A few months ago, a woman with chronic facial pain walked into Dr. Sunil Aggarwal's clinic off Eastlake Avenue in Seattle. The woman was in her mid-50s and had spent the last decade unable to do simple things (like brush her teeth or go to work) without feeling debilitating pain, despite heavy amounts of a prescription drug called gabapentin. After a consultation with Aggarwal, she left with a cannabis supplement.
Two weeks later, she e-mailed Aggarwal a simple response.
"She said, 'All right, the pain is stopping, it's done. I brushed my teeth today and there was no pain,'" Aggarwal told me. "It's so nice to see simple coordination, a simple remedy, for somebody that had almost 10 years of unrelenting nerve pain in the face."

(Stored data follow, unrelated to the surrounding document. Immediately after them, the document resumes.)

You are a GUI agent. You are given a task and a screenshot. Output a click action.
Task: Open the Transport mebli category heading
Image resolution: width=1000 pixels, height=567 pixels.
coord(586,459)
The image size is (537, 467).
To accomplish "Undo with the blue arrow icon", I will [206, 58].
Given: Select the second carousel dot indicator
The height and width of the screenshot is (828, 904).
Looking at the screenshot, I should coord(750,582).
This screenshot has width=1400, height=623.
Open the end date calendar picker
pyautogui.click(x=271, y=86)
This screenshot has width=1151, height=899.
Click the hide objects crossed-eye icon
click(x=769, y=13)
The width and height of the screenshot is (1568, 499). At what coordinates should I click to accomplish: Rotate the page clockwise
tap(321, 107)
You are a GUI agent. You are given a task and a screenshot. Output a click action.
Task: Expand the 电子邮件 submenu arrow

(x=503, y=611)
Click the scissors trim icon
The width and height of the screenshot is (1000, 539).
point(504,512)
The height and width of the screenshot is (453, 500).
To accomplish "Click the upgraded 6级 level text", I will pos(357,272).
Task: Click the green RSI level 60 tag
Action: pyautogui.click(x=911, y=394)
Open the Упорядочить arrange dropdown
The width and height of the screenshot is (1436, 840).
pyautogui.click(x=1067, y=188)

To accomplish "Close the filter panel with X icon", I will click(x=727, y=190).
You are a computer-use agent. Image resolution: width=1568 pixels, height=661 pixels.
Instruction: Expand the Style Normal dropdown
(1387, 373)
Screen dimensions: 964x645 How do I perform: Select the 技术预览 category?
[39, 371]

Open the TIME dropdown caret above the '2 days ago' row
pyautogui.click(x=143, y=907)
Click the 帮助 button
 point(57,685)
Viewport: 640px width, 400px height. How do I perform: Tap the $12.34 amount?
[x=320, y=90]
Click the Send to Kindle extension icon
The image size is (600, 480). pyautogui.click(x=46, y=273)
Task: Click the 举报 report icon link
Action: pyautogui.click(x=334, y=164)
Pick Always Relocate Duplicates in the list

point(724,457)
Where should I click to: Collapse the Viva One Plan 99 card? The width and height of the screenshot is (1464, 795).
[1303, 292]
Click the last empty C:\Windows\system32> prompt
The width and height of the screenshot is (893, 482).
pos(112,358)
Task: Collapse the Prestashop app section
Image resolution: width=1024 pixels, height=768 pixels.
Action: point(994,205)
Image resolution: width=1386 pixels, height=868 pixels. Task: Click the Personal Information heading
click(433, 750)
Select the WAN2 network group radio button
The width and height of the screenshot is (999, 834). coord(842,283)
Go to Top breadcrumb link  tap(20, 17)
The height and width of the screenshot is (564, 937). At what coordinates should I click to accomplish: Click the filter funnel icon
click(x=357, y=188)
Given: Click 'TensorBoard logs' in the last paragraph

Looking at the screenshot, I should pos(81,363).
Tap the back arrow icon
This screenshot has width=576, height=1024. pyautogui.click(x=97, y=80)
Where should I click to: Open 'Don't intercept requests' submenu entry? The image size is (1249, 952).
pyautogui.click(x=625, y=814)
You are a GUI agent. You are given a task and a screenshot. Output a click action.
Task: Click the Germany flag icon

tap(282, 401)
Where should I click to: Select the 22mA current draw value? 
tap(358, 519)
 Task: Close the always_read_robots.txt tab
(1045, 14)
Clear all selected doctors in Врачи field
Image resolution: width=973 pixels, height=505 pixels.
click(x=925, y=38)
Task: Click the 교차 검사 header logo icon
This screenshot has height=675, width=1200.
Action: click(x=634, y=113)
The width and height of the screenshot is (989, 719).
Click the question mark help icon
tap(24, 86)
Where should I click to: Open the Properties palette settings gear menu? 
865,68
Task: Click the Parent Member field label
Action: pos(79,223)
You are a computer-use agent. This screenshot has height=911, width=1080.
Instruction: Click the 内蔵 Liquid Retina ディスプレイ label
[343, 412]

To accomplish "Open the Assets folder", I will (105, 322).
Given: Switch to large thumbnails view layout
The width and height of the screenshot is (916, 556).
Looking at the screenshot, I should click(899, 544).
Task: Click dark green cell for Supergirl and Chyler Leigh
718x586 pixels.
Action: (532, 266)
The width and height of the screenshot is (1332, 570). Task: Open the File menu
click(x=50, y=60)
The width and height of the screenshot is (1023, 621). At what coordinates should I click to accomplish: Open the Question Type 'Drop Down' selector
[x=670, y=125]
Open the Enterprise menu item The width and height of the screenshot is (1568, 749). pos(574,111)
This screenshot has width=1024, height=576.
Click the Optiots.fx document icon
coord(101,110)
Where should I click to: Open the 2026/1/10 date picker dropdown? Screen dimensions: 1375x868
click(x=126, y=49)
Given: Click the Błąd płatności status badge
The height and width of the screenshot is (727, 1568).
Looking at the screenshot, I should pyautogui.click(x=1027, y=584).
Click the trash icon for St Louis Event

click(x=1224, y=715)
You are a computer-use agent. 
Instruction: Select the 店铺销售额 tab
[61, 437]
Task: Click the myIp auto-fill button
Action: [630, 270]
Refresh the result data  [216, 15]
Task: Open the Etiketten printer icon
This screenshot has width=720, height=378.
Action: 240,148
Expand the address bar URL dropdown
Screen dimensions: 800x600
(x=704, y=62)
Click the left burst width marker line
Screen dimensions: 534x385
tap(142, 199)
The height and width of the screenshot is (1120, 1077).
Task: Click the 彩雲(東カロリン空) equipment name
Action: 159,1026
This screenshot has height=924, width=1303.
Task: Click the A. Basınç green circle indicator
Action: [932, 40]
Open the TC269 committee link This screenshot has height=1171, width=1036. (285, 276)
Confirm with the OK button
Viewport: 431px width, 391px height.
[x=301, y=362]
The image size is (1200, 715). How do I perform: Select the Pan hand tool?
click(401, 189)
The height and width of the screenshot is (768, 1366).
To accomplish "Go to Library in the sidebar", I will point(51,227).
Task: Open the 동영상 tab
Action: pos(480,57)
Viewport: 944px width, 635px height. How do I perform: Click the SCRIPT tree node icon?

Cannabis accomplished what 10 years of prescription meds couldn't.
This kind of pot-is-a-miracle-cure story is probably not surprising to you. Tales of weed alleviating gout or seizures have become commonplace. But a huge disconnect still remains: People might know that pot can help them, but federal prohibition has stopped most doctors from working with pot. Where do people figure out how pot can help them?
That's where Aggarwal comes in. He is a board-certified physician with an MD and PhD from the University of Washington who isn't afraid to wade into the legally-fraught waters of medicinal cannabis. Federal law prevents him from directly prescribing pot, but his Advanced Integrative Medical Science Institute (AIMS) solves this problem in two simple steps. On one side is the medical staff like Aggarwal, who diagnose and provide medical evaluations for patients; on the other side (in a legally separate business down a hallway) are consultants that find specific products for the patient.
It's hard to overstate how important this second function is. There are thousands of new pot products released every year, and a significant portion of them are snake oil that should be avoided. There are also innovative new products full of previously unheard of pot compounds like CBG, CBN, CBC, and THCV. Keeping track of this market takes an expert like Mary Brown, one of the consultants that work with the AIMS Institute.
Brown specifically told me not to call her an expert because the market "is constantly changing" thanks to "so many aspects involving product development." But her response only makes her more of an expert in my book, because unlike the arrogant and/or indifferent budtender down the street, she actually appreciates how complicated the pot market is right now. Even stoners get confused by all of these new products.
"We expect the need to educate certain clientele, but even those who have had extensive personal cannabis use experience in the past are often astounded by the current choice in retail stores," Brown said. "Additionally, the varied information on the internet that is floating around just adds to the confusion."
Brown cuts through that confusion by finding the specific product and brand that best suits the patient's situation. It might be something that you can buy from a Washington pot dispensary, but increasingly it's a product that can be found online for far cheaper thanks to recent changes in the legality of CBD.
Aggarwal helps the patient diagnose and treat their disorder, while Brown finds the exact product that the patient needs. It's a beautifully simple system that is long overdue. If you want to treat anything from arthritis to anxiety to cancer with cannabis, you should consult with someone like Aggarwal first.